Brought to you by FUNKNSTUFF.NET and hosted by Scott Goldfine — musicologist and author of “Everything Is on THE ONE: The First Guide of Funk” ― “TRUTH IN RHYTHM” is the interview show that gets DEEP into the pocket with contemporary music’s foremost masters of the groove.

Featured in TIR Episode 83: One of the true giants of jazz, funk and soul music — vibraphone master, keyboard player, singer, composer and producer — the incomparable Mr. Roy Ayers. Debuting with a straight-ahead jazz style in 1962, in the decades that followed he would go on to record more than 60 albums under his own name and that of his band Ubiquity that blended a multitude of genres and paired him with many of the 20th century’s most accomplished musicians. They included Herbie Hancock, Ron Carter, Herbie Mann, James Mtume, Stanley Clarke, Grover Washington Jr., Edwin Birdsong, Hubert Laws, Sonny Sharrock, Alphonse Mouzon, Billy Cobham, Wayne Henderson, Nate Phillips and so many more.

Some of his best known and exceptional tracks include “Running Away,” “Everybody Loves the Sunshine,” “Freaky Deaky,” “Get on Up, Get on Down,” “Spirit of Doo Do,” “Pretty Brown Skin,” “Change Up the Groove,” “The Fuzz,” “Red, Black & Green,” “Rhythms of Your Mind,” “The Boogie Is Back,” “Brother Green,” “Life Is Just a Moment,” “The Black Five,” “2000 Black,” “No Question,” “The Old One Two (Move to Groove),” Searching,” “Vibrations,” “Fruit,” “Love Will Bring Us Back Together,” “Don’t Stop the Feeling,” “Rock Your Roll,” “Baby Buba,” “Africa, Center of the World,” “Feeling Good,” “Turn Me Loose,” “Fast Money,” “Everybody,” “Goree Island” and “Blast the Box.” Ayers’ grooves are among the most sampled in hip-hop history and he has been credited with spearheading the acid jazz movement and been referred to as “The Godfather of Neo-Soul.”

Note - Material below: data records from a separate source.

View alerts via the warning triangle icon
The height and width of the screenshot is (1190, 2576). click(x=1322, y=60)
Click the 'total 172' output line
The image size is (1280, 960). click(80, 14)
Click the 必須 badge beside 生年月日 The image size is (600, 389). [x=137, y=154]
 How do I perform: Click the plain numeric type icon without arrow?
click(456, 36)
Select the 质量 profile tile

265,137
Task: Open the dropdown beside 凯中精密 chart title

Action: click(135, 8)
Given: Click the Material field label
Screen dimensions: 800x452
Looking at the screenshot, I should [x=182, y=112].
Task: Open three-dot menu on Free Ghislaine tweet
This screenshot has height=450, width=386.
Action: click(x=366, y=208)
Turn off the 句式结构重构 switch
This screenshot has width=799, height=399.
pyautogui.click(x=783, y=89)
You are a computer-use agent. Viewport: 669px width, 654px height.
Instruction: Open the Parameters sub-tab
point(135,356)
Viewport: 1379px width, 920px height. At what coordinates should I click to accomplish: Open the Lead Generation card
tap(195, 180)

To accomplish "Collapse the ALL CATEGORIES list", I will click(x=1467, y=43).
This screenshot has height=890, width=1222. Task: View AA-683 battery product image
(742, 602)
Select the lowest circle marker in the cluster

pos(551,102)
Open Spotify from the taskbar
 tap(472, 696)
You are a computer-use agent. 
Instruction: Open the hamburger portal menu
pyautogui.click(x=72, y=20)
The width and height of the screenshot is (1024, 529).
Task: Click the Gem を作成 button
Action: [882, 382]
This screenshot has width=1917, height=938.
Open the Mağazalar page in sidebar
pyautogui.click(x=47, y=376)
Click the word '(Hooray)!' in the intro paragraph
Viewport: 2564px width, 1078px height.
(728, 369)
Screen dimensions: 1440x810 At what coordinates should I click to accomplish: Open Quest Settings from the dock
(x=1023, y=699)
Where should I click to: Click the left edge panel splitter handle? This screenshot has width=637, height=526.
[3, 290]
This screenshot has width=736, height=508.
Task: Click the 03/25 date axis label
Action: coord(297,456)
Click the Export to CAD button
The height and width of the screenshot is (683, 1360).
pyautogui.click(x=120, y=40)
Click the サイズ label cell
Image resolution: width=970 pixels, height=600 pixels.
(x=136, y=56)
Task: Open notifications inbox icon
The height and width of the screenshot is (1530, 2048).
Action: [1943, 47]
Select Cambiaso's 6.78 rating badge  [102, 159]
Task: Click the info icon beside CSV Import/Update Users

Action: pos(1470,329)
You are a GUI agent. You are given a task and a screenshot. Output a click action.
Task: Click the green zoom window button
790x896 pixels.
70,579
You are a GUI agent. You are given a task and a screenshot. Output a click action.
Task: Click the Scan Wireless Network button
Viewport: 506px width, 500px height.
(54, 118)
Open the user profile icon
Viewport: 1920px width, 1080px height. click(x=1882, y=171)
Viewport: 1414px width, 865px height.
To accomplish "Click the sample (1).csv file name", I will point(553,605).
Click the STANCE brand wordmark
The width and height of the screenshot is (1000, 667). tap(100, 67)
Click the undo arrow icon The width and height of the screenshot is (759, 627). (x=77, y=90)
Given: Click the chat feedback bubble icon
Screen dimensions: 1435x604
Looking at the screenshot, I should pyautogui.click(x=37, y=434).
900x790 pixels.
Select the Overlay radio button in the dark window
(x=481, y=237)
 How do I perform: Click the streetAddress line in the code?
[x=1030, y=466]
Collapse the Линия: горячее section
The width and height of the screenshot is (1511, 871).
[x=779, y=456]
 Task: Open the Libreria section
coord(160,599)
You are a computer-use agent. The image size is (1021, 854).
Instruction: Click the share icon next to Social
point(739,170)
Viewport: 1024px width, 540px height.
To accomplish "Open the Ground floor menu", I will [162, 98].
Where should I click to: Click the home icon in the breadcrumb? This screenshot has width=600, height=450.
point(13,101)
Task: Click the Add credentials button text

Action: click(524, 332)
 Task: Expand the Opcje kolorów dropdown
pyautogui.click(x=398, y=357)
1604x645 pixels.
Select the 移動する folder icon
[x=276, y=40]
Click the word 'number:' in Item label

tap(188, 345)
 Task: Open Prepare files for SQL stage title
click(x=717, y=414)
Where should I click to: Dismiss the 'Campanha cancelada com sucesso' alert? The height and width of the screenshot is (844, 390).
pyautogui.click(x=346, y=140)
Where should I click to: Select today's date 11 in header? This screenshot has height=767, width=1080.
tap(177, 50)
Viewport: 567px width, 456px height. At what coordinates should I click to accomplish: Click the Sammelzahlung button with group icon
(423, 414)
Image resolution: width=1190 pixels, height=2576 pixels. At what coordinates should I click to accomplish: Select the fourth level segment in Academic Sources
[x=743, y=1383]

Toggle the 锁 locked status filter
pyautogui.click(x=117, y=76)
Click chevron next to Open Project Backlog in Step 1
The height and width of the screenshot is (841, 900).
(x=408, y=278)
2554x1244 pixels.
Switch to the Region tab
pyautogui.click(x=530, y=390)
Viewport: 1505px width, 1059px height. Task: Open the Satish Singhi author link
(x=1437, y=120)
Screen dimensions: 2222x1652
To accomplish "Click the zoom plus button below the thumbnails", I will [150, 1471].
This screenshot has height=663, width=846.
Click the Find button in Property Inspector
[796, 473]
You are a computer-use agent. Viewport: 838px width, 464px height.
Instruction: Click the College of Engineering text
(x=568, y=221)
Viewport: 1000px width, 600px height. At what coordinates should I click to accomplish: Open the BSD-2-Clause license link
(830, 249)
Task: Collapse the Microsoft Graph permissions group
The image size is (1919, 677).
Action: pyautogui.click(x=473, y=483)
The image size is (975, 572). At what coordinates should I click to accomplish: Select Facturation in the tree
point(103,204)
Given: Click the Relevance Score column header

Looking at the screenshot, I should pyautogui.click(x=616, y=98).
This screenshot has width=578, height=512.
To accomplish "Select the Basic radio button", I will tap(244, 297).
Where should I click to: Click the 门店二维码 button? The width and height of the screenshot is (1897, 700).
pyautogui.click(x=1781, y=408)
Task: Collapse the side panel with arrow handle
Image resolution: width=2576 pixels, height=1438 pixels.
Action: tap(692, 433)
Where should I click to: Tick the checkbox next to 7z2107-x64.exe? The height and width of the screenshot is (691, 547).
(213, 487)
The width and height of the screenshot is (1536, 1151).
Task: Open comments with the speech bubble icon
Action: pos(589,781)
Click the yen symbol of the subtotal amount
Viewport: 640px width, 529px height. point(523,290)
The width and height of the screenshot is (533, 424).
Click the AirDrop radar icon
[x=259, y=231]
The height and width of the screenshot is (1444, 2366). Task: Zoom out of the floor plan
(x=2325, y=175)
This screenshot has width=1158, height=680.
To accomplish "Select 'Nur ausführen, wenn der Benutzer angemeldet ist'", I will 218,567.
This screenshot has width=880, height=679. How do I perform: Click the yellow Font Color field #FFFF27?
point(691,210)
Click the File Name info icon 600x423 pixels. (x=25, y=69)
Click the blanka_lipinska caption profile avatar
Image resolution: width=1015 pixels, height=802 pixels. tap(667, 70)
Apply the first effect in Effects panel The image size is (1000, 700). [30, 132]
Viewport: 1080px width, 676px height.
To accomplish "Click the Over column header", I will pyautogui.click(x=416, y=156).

TRUTH IN RHYTHM had been pursuing Ayers for well over a year to appear on the program, and ultimately he declined to participate in being videotaped. So the audio phone interview that follows has been set to assorted Ayers visuals. At age 78, his memory and speech are not as acute as they once were and he lacked the capacity for more than a half-hour interview. That meant focusing more on the big picture rather than being able to dissect specific albums and tracks.

A humble, gracious man whose life is all about the music, Ayers has spread good vibes for more than half a century.